── Data to examine

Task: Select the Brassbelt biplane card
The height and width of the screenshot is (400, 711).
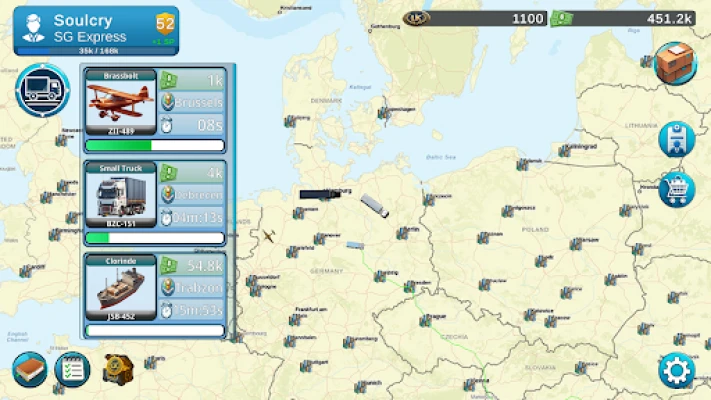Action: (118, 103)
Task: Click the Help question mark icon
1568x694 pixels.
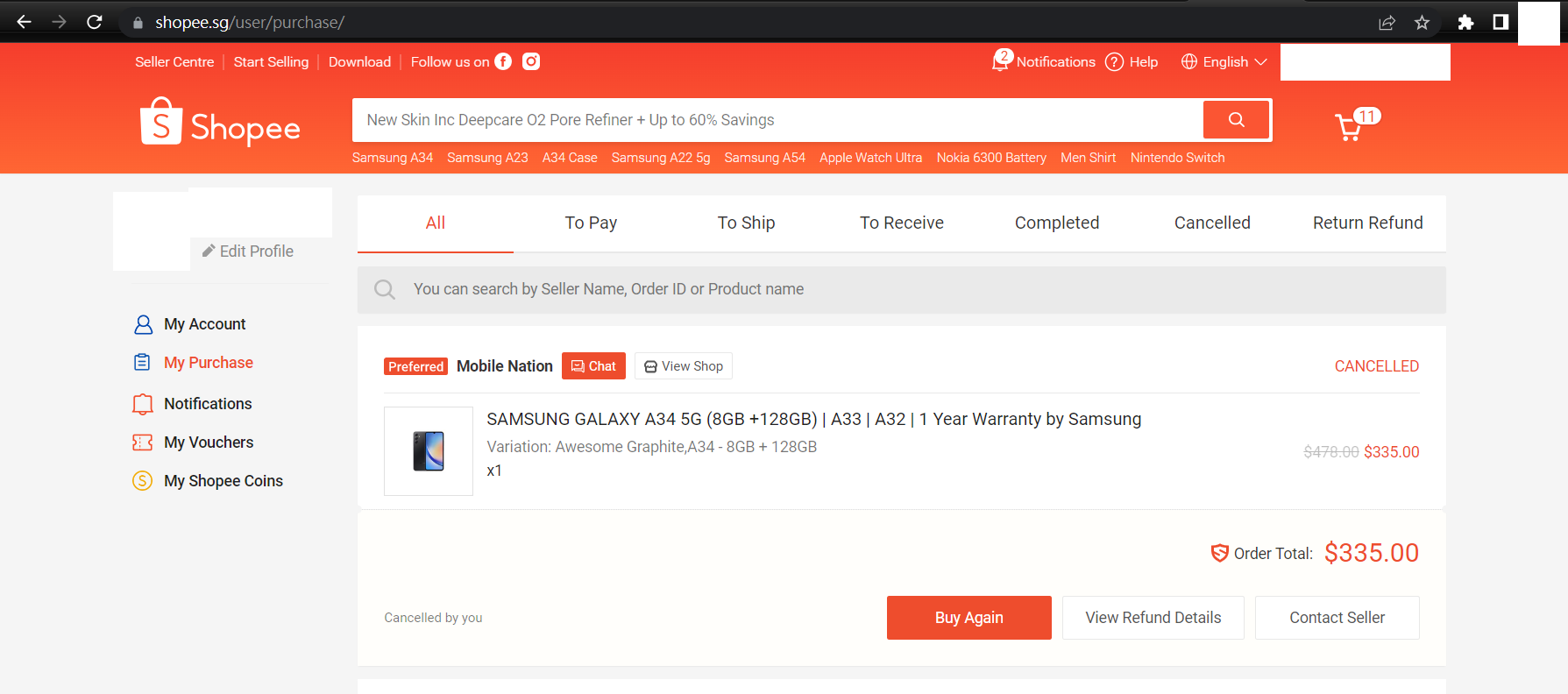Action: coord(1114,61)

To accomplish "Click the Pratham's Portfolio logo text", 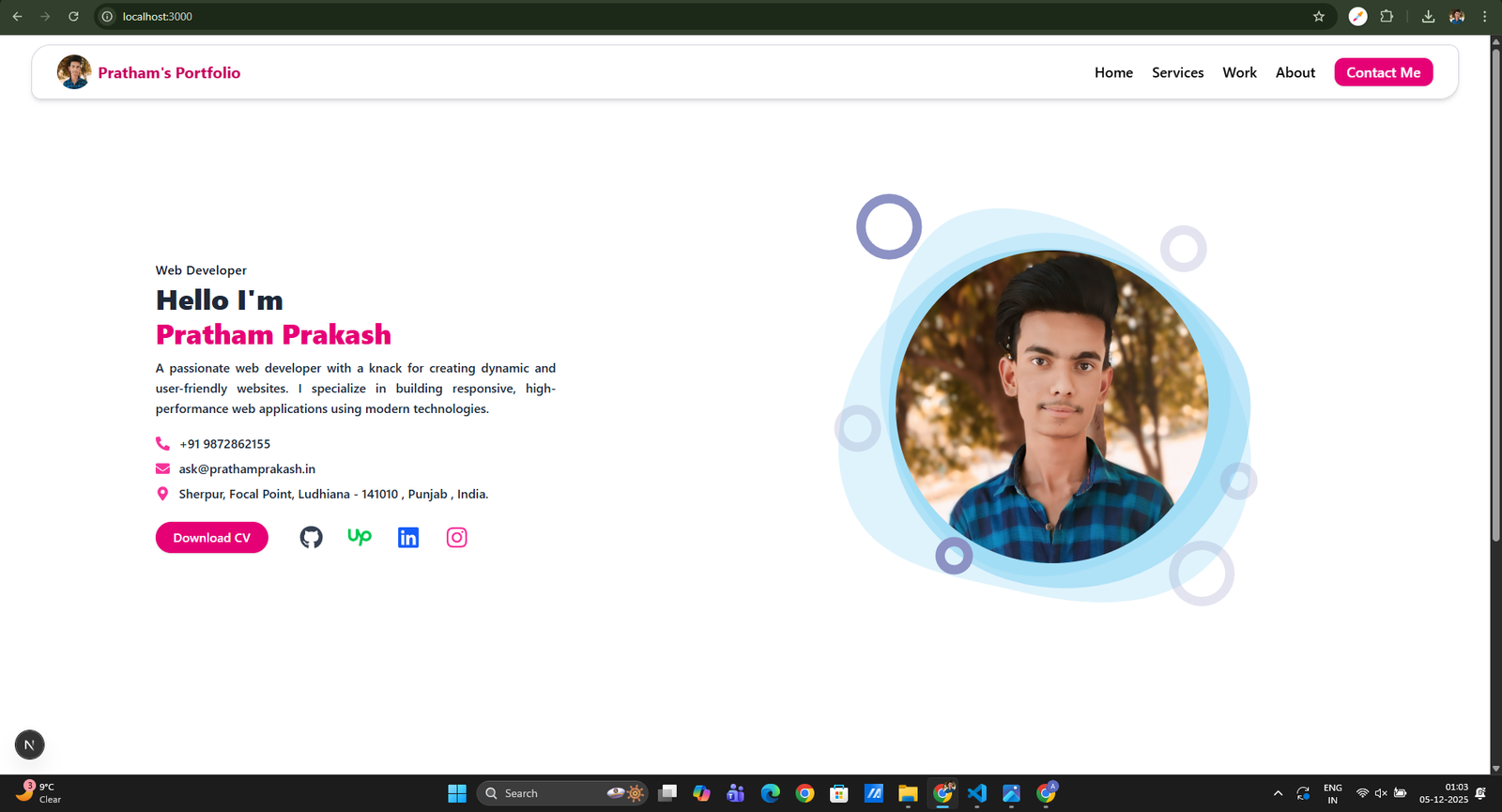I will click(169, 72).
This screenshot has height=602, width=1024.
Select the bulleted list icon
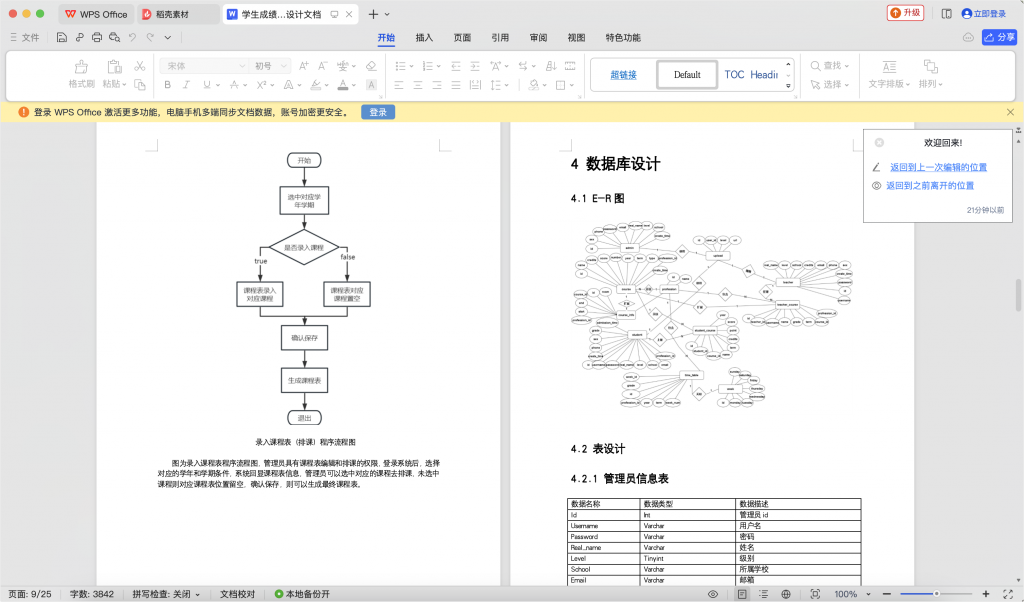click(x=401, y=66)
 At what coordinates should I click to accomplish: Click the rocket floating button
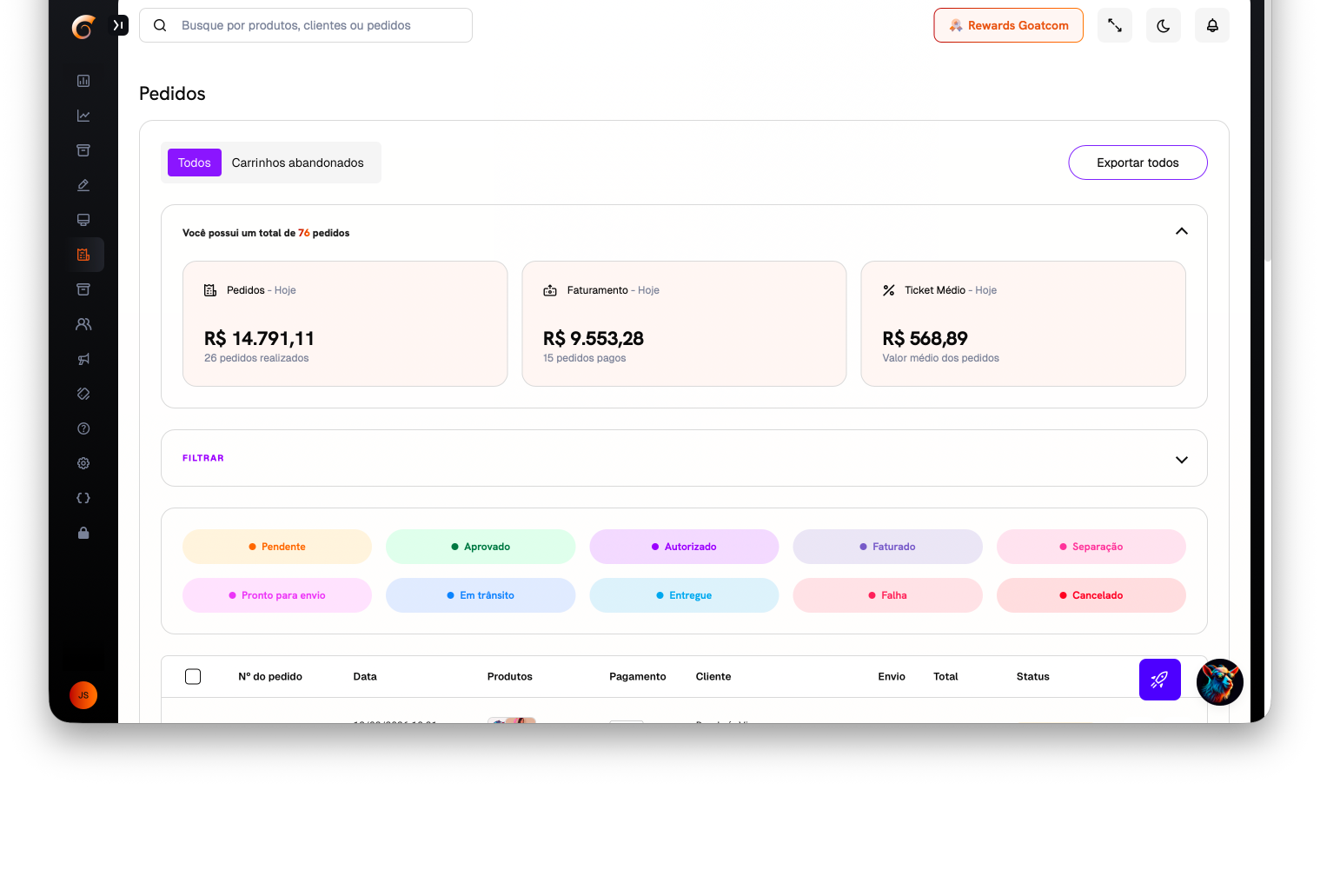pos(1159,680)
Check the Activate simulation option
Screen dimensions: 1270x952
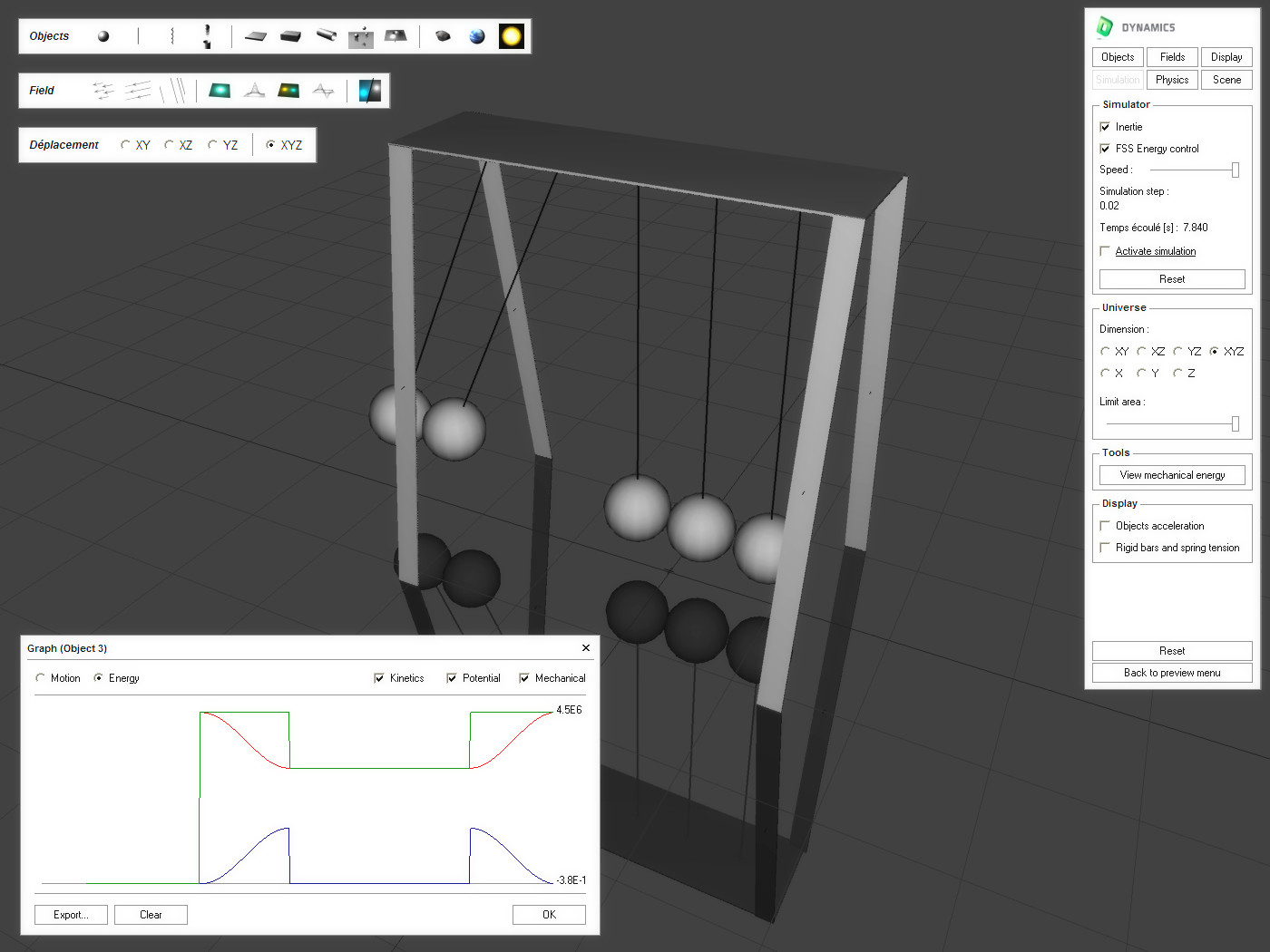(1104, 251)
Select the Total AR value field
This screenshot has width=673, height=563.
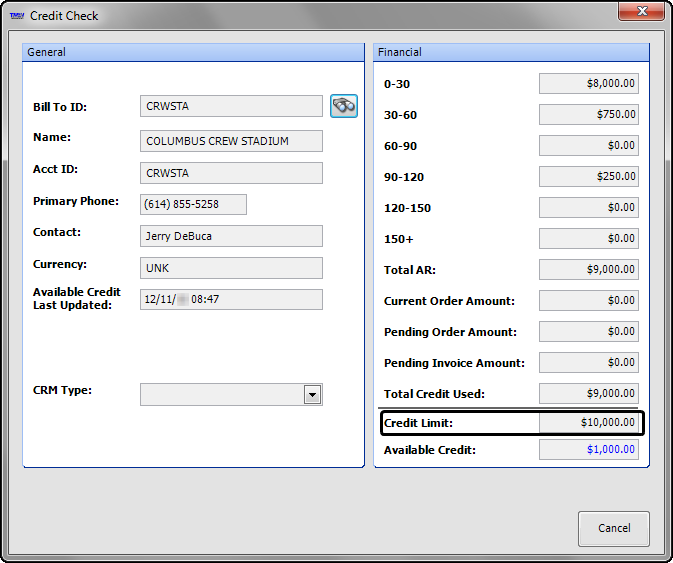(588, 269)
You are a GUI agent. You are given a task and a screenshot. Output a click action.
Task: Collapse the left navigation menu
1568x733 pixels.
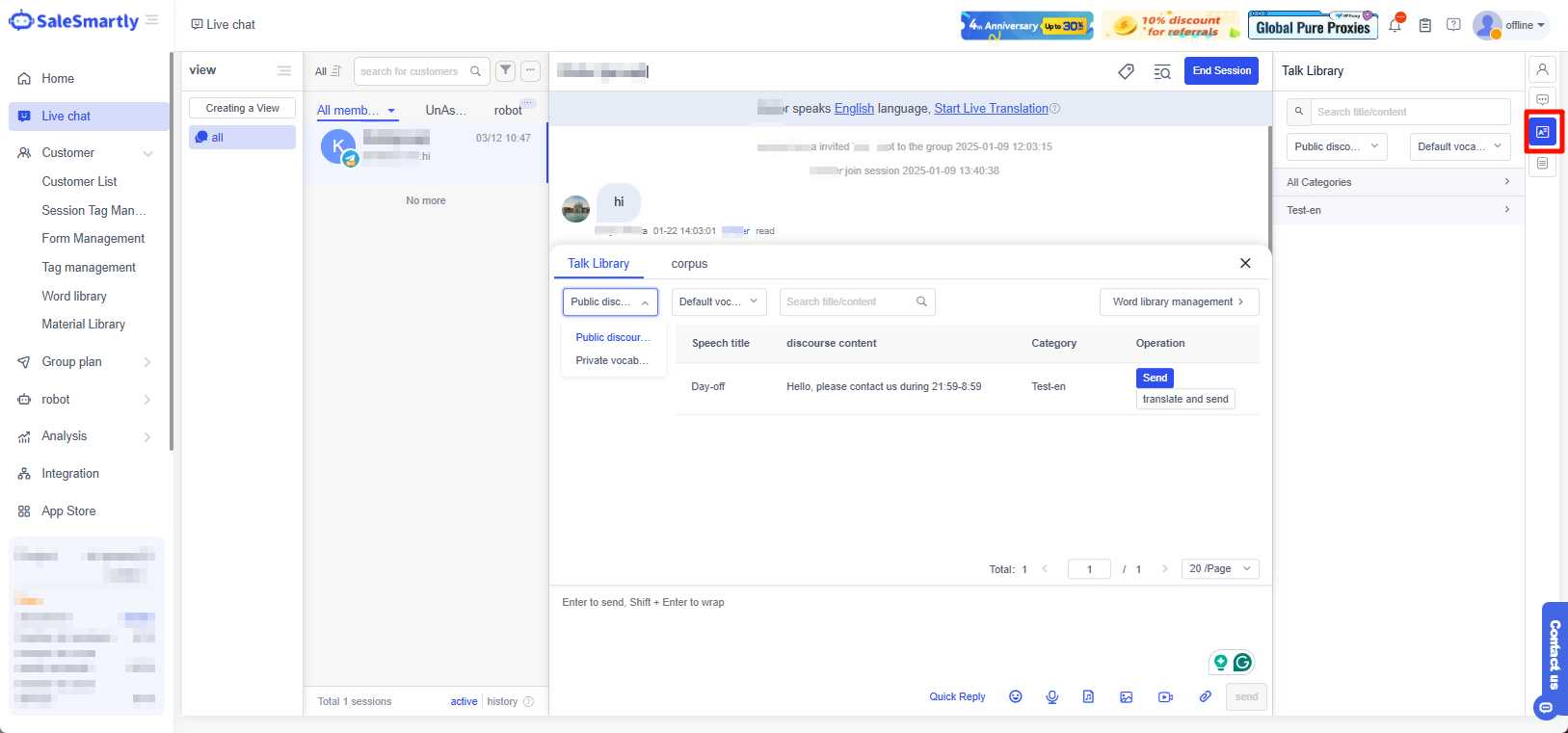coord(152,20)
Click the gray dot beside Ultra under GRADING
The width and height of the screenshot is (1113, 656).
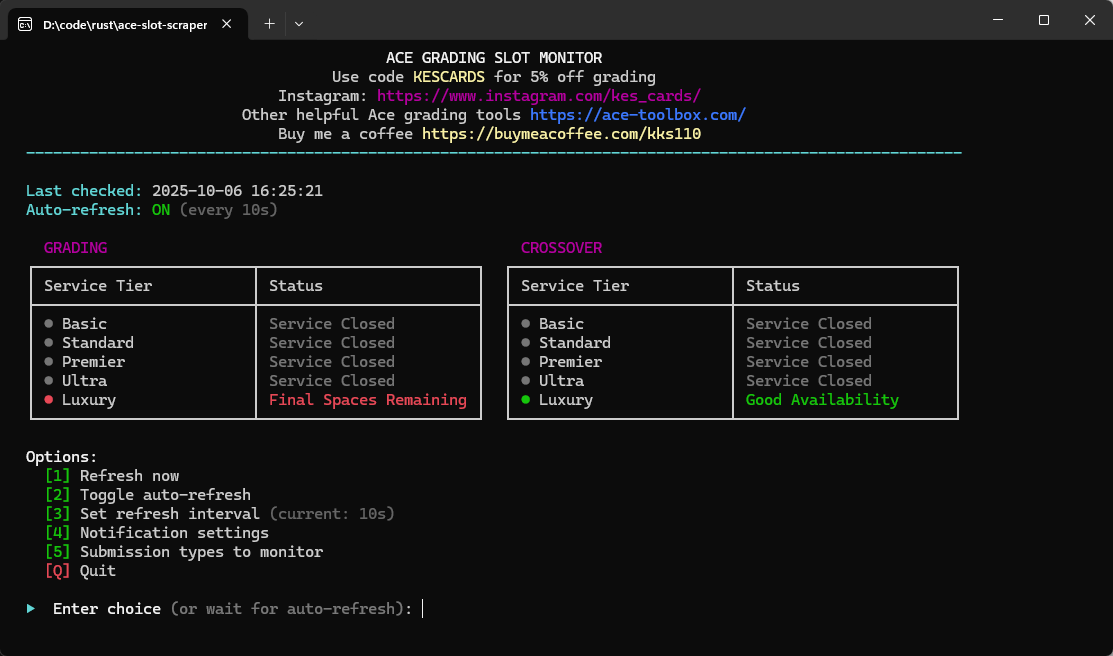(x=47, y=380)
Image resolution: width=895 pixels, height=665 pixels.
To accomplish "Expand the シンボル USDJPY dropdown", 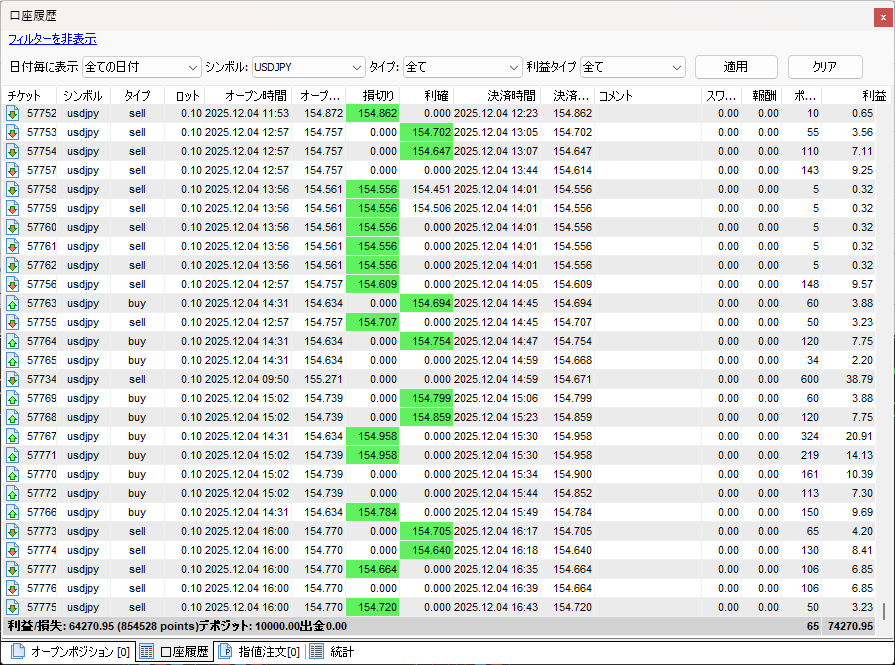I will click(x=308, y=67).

────

# What is being asked
Set down again, word for word, every line from the one with "You are a GUI" to the one with "Click the gray dot beside Ultra under GRADING" in the entries above, and omit the pictures.

# Finished exercise
You are a GUI agent. You are given a task and a screenshot. Output a click action.
Task: Collapse the left navigation menu
1568x733 pixels.
coord(152,20)
Click the gray dot beside Ultra under GRADING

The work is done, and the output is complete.